*WHAT YOU NEED TO DO*. In the entries that follow, find the line containing "[Hermès Debuts Rouge", then output exactly every line from the first through that one.

*GIVEN DATA*.
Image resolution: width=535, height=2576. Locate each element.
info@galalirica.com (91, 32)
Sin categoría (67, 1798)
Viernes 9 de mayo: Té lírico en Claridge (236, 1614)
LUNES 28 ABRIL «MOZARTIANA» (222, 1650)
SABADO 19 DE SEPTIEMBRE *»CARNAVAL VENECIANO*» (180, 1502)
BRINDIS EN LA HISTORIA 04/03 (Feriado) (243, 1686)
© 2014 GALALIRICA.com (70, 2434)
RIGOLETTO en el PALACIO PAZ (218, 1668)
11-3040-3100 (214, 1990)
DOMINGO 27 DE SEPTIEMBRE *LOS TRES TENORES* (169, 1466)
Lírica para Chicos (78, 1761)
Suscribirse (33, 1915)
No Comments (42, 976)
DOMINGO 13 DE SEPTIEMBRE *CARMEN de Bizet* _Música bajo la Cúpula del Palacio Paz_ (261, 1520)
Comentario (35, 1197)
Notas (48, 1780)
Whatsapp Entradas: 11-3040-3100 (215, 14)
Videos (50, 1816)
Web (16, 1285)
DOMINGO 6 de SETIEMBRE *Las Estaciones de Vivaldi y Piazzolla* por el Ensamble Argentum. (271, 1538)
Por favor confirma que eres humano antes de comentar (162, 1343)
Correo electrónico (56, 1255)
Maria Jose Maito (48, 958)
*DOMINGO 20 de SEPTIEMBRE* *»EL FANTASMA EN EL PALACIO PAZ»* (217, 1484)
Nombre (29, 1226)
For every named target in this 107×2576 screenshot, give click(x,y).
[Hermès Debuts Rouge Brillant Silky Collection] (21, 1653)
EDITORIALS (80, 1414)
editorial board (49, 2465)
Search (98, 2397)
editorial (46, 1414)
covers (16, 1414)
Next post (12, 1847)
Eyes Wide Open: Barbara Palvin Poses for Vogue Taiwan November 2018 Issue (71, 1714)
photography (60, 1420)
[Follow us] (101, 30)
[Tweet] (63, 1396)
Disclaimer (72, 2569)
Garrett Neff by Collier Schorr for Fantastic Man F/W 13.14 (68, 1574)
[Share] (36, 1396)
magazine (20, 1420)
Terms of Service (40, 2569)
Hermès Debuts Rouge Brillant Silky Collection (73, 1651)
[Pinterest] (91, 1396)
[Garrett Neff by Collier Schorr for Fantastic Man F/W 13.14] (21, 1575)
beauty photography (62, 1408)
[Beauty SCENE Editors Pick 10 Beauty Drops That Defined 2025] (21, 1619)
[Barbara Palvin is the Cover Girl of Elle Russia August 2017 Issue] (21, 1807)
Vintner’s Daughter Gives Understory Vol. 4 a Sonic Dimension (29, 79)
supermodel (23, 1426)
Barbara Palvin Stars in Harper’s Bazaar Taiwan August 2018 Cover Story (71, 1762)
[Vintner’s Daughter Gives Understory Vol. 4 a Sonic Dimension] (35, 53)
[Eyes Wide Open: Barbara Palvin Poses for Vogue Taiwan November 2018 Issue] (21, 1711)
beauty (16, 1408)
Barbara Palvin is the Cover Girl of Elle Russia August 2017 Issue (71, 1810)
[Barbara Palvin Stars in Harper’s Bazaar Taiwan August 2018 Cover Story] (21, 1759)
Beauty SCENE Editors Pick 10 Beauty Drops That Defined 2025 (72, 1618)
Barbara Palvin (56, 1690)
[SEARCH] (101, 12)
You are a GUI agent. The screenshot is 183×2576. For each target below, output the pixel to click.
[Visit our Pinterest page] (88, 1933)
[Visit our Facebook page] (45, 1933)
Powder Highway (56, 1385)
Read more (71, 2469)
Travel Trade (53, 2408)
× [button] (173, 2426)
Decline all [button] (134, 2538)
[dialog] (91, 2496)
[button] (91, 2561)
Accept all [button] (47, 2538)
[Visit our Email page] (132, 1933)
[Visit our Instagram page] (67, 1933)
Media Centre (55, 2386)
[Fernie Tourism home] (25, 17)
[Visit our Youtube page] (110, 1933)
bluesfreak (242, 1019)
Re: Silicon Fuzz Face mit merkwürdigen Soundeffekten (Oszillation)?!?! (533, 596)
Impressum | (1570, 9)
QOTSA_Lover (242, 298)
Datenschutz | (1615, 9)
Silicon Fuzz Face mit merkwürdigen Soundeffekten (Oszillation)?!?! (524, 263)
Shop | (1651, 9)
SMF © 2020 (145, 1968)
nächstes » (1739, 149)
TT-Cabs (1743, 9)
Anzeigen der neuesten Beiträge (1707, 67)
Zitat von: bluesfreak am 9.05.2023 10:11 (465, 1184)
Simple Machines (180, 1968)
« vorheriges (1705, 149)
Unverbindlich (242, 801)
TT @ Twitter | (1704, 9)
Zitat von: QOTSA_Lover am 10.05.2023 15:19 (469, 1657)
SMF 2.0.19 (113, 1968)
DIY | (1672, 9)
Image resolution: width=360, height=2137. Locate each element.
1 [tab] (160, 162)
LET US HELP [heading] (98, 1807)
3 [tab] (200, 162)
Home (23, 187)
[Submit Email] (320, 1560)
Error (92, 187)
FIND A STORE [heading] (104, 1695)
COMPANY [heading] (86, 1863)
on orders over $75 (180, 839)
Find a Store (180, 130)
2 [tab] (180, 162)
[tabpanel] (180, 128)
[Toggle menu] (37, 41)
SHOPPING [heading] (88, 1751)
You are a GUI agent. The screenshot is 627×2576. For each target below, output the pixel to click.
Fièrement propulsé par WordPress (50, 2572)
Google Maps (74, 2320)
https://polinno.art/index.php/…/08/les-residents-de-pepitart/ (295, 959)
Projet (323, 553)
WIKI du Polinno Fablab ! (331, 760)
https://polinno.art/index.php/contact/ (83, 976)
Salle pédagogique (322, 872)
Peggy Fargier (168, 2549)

*TASK OUTPUT*.
Image resolution: width=535, height=2576. Locate each element.
info@galalirica.com (91, 32)
Sin categoría (67, 1798)
Viernes 9 de mayo: Té lírico en Claridge (236, 1614)
LUNES 28 ABRIL «MOZARTIANA» (222, 1650)
SABADO 19 DE SEPTIEMBRE *»CARNAVAL VENECIANO*» (180, 1502)
BRINDIS EN LA HISTORIA 04/03 (Feriado) (243, 1686)
© 2014 GALALIRICA.com (70, 2434)
RIGOLETTO en el PALACIO PAZ (218, 1668)
11-3040-3100 (214, 1990)
DOMINGO 27 DE SEPTIEMBRE *LOS TRES TENORES* (169, 1466)
Lírica para Chicos (78, 1761)
Suscribirse (33, 1915)
No Comments (42, 976)
DOMINGO 13 DE SEPTIEMBRE *CARMEN de Bizet* _Música bajo la Cúpula del Palacio Paz_ (261, 1520)
Comentario (35, 1197)
Notas (48, 1780)
Whatsapp Entradas: 11-3040-3100 (215, 14)
Videos (50, 1816)
Web (16, 1285)
DOMINGO 6 de SETIEMBRE *Las Estaciones de Vivaldi y Piazzolla* por el Ensamble Argentum. (271, 1538)
Por favor confirma que eres humano antes de comentar (162, 1343)
Correo electrónico (56, 1255)
Maria Jose Maito (48, 958)
*DOMINGO 20 de SEPTIEMBRE* *»EL FANTASMA EN EL PALACIO PAZ»* (217, 1484)
Nombre (29, 1226)
For every named target in this 107×2576 screenshot, give click(x,y).
[Hermès Debuts Rouge Brillant Silky Collection] (21, 1653)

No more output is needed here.